演出家の宮本亞門(67)が、7日と14日に放送されるBS日テレのトーク番組「森田健作アワー 人生ケンサク窓」(午前9時~9時30分)に出演する。番組は元千葉県知事で俳優の森田健作(76)が司会を務め、ゲストとともに「人生を振り返りながら、今を生き抜く」ヒントを探る内容。

2人は今回が初対面で、森田が「一度お会いしたいと思っていた」と語ると、宮本は「何か大きく背負っているものが見えますね」と応じた。

 宮本は東京・新橋演舞場前に両親が営んでいた喫茶店「須川」で生まれ育った。番組では、慶応大出身で酒好きだった父親との思い出や、自身の幼少期について語る。小学校時代は自己否定的な性格だったと振り返り、父が望んだ慶大進学についても「勉強は嫌いで、行く気はなかった」と明かす。

 一方、母は松竹歌劇団(SKD)のレビューガールとして活動しており、舞台芸術への情熱を宮本に伝えた存在という。幼少期からミュージカル映画に親しみ、日本舞踊など古典芸能にも関心を広げた。実家の喫茶店には渥美清藤山寛美島田正吾らが訪れており、そうした環境も演劇への道を後押しした。

 高校では演劇部に所属し、演出にも関心を抱くようになった。顧問の勧めで玉川大文学部芸術学科演劇専攻に進学するが、21歳で中退。その後、岡田真澄演出の舞台「ニューブロードウェイミュージカル・シーソー」に合格し、ダンサーとしての活動を開始した。1987年には、ミュージカル「アイ・ガット・マーマン」で演出家デビューを果たした。

 森田から「やはり、お母様に感謝ですね」と問われると、「お袋の存在がなかったら、今の自分はない」と語り、天国の母への思いを明かした。

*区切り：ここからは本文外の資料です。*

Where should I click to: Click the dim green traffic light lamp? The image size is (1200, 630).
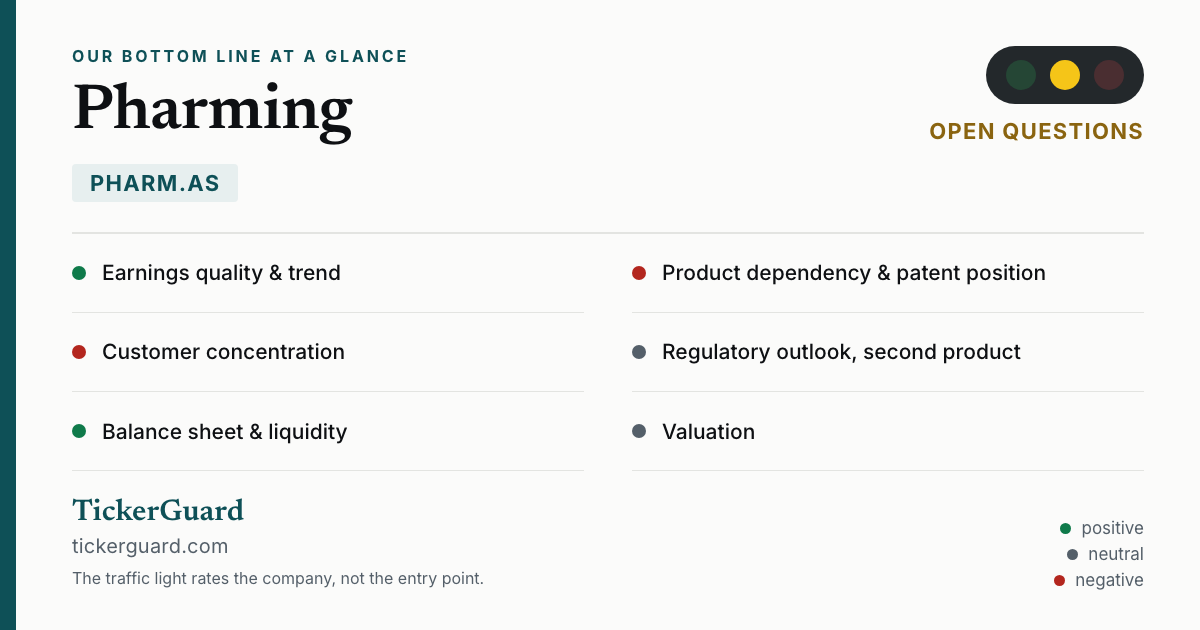pyautogui.click(x=1021, y=75)
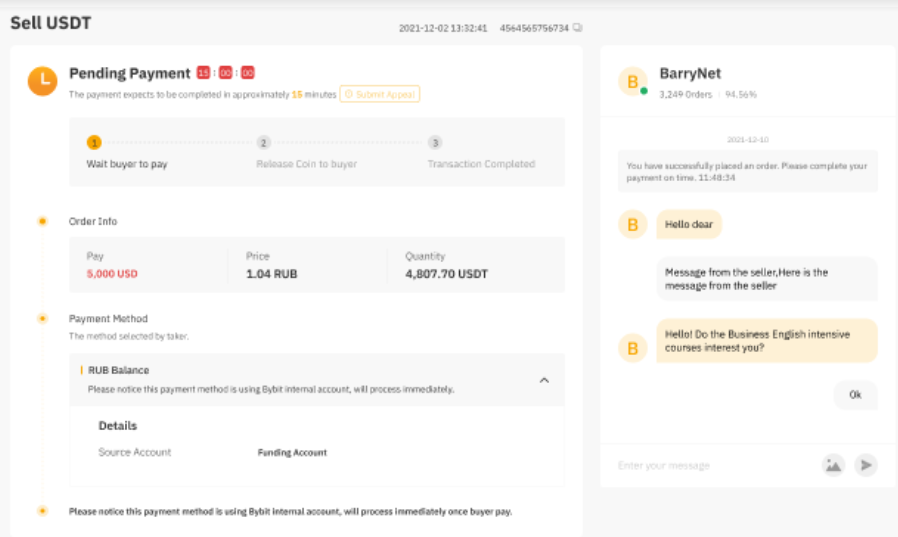Click into the "Enter your message" field
This screenshot has height=537, width=898.
pos(710,465)
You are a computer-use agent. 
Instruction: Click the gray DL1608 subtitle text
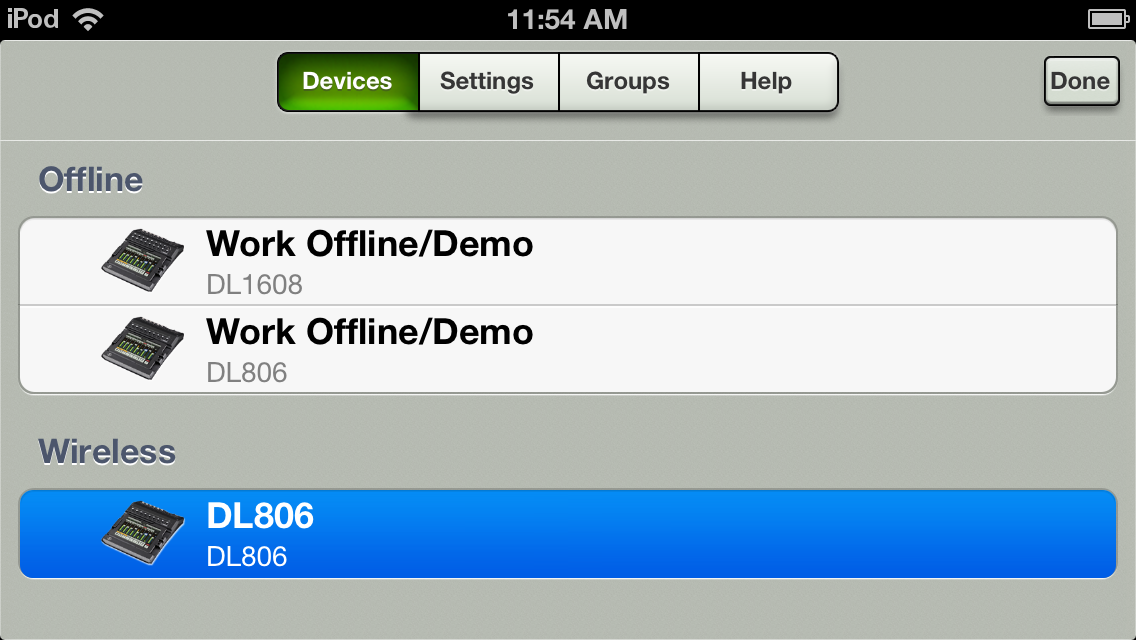pyautogui.click(x=254, y=285)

一方で「何もかもが成功したわけではない」とも吐露した。人生を支えてきた音楽として挙げたのは、ミュージカル「ヘアー」の代表曲「アクエリアス」。21歳で出演した舞台「ヘアー」(1980年)の初日朝に母を亡くし、その際に母が愛したこの曲を大きな声で歌ったというエピソードを披露した。